Exercise instructions: Look through the listing below for the string "click". Say how many lines hold it, and nothing else.

Exercise data:
..............................

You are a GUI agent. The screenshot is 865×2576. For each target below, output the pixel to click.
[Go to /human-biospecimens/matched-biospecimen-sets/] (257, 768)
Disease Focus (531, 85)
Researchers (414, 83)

..............................

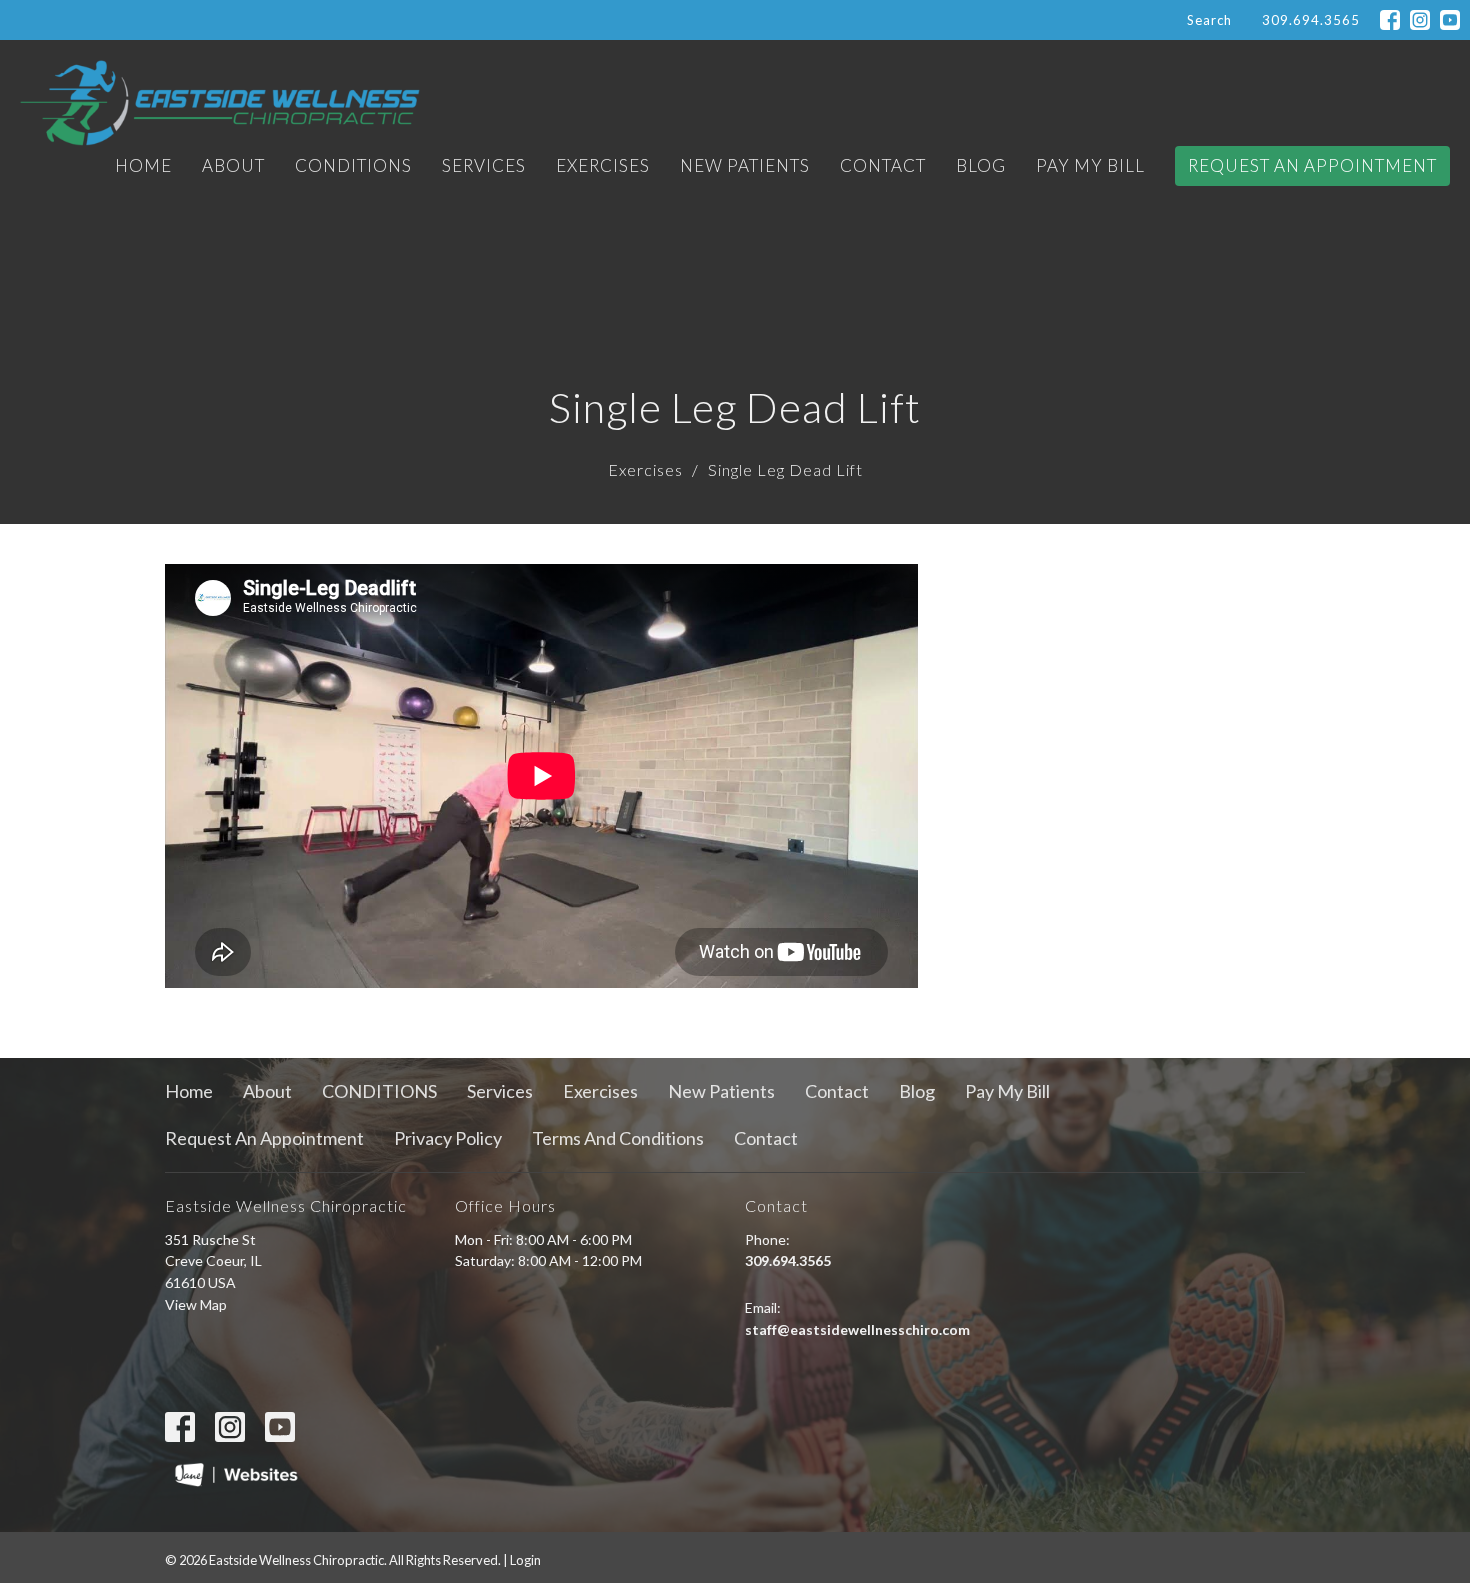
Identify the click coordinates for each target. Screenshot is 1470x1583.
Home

..............................

Answer area: 2